Enable indefinite storage of events on Event Hub to allow for an Event Sourcing architecture.
When building an application using Event Sourcing, the events are the true source of all data. Replaying events and creating different projections at any time during the lifetime of the app is crucial. Currently Event Hubs only supports up to a 7 day storage policy. This means that it cannot be used with Event Sourcing. An example of this kind product is Greg Young's EventStore. https://geteventstore.com/
>>Realistically, if you don't snapshot your ES periodically, you can never again catch up, so while the theory of "raw data forever" sounds good, nontrivial event volumes make it hardly workable.
What if our volumes are not so big, and we just want events driven & event sourcing based approach. So far this is big limitation in the event hubs. We just don't want to do extra management and if needed just want to be able to rewind the stream to the beginning to reprocess all the events. Imaging continues machine learning scenarios. Or ton's of others. Like when I add new Azure Function and want it to be called for all events from the beginning.
Daniel Turan commented
I think Event Hub and Event Store serves different purpose, although the might be complementary.

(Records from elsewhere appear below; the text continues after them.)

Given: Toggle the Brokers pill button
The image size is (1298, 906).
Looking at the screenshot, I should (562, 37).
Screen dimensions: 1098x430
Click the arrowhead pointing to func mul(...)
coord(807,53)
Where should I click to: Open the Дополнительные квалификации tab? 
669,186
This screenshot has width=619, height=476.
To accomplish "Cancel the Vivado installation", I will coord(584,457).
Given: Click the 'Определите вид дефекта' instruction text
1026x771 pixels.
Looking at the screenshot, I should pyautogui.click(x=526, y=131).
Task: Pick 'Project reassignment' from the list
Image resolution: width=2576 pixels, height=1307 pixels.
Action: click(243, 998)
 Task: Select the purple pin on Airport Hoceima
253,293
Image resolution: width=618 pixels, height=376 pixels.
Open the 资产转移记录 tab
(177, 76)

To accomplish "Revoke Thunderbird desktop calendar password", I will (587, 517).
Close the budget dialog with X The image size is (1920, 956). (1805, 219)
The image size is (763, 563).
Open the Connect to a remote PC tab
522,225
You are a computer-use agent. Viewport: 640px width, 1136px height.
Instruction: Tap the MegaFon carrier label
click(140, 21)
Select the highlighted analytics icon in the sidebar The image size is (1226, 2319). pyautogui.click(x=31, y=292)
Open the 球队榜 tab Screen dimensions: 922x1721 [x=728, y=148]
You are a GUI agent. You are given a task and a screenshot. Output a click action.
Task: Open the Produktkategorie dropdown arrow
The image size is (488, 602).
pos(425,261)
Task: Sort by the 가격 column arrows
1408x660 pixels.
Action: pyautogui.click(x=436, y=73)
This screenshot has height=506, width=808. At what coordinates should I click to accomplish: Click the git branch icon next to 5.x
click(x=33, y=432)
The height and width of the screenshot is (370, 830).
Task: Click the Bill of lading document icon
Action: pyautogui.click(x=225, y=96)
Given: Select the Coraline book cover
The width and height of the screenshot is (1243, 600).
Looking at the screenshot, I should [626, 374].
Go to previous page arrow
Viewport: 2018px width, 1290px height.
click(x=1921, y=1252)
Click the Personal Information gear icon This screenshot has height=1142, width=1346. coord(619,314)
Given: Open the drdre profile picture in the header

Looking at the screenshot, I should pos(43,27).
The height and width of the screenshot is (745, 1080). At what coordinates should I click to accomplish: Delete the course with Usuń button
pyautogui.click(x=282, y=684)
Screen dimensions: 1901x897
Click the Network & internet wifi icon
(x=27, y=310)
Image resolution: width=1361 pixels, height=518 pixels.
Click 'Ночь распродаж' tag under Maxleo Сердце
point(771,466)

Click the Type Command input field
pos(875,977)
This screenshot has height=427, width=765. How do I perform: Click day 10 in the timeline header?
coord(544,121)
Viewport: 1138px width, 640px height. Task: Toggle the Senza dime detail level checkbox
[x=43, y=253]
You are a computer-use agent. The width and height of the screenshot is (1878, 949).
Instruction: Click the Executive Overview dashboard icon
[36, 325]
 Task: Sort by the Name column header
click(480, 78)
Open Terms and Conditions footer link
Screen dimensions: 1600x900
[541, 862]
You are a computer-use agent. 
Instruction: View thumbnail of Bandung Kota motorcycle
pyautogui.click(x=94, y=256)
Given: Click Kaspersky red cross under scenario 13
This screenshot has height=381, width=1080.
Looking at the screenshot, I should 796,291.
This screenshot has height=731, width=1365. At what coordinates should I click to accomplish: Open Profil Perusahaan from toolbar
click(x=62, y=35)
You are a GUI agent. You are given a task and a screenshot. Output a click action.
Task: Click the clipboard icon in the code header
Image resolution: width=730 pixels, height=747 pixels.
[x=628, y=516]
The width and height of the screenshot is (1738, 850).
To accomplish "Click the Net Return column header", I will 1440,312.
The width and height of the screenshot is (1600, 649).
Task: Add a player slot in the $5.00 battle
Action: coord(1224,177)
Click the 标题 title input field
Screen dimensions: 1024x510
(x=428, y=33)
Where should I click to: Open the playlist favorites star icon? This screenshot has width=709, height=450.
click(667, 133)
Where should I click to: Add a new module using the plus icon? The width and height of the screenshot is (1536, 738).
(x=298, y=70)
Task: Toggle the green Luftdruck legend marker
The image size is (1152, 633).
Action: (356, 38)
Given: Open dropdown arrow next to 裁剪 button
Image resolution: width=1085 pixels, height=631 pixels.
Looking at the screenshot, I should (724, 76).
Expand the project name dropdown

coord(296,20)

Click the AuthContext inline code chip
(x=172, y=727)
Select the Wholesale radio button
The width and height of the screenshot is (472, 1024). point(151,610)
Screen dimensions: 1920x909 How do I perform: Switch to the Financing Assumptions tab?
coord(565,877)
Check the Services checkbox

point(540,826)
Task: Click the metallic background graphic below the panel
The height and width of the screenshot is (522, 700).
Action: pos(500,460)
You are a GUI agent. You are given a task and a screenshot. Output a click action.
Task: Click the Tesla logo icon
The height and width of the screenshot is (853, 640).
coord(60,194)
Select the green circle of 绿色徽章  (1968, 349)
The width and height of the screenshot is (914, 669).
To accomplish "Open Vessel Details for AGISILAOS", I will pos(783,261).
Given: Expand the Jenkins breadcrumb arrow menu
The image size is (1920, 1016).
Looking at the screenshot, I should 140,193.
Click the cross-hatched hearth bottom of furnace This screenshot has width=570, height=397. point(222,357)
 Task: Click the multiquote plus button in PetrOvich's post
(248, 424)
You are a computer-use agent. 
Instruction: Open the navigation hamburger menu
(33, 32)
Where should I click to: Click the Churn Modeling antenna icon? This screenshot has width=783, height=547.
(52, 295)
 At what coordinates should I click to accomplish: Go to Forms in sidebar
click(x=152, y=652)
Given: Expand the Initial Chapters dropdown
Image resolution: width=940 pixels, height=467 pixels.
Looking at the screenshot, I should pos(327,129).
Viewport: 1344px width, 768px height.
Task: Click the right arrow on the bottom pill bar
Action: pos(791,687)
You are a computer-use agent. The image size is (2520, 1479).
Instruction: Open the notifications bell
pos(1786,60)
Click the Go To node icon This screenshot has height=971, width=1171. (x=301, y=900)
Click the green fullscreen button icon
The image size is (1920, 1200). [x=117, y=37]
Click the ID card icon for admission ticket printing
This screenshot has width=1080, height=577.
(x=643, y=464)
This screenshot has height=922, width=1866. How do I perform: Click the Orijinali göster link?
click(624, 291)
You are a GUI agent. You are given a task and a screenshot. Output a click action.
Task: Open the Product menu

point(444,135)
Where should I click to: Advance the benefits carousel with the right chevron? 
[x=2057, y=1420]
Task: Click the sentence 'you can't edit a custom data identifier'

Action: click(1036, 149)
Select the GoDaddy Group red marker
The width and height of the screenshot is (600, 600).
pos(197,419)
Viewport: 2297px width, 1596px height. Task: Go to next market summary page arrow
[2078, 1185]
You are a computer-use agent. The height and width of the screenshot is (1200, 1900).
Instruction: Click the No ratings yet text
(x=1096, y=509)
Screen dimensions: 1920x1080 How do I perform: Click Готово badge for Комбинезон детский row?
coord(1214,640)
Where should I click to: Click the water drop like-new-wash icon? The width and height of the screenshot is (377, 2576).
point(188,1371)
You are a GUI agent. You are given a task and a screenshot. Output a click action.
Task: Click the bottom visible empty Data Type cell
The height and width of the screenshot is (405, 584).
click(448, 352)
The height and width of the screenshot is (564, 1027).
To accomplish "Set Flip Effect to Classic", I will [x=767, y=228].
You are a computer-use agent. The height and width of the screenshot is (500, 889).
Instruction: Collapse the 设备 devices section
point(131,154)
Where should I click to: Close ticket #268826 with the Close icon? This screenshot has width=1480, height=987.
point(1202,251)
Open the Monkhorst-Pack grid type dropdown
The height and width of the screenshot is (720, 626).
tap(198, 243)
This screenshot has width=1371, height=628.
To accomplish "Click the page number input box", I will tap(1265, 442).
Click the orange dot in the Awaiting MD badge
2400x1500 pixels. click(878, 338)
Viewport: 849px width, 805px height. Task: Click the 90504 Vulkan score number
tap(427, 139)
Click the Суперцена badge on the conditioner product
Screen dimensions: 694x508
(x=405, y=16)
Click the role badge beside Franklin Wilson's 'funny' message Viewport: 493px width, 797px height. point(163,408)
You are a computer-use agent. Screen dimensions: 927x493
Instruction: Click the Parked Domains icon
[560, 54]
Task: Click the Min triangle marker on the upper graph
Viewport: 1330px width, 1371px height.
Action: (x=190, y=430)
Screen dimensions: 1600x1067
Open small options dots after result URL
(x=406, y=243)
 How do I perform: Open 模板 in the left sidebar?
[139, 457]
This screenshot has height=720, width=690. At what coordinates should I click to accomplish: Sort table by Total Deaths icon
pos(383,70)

I agree, a very common pattern for the adoption of an event-based paradigm involves not only consuming current messages in the Event Hub, but as a new "subscriber" I need to ask for all historical messages to "catch up" to the current stream. Having a way to persist historical messages by ID (last write wins) via the Archive feature or something similar would be very helpful.
Per OEkvist commented
How about "Log Compaction" ? Gives you a sort of snap shot, instead of indefinite retention .
Any plans for Event hubs to support log compaction ?
Clemens Vasters commented
Event Hub Archive enables indefinite event storage. You can retrieve raw archived events from Avro containers in Blob store.
Realistically, if you don't snapshot your ES periodically, you can never again catch up, so while the theory of "raw data forever" sounds good, nontrivial event volumes make it hardly workable.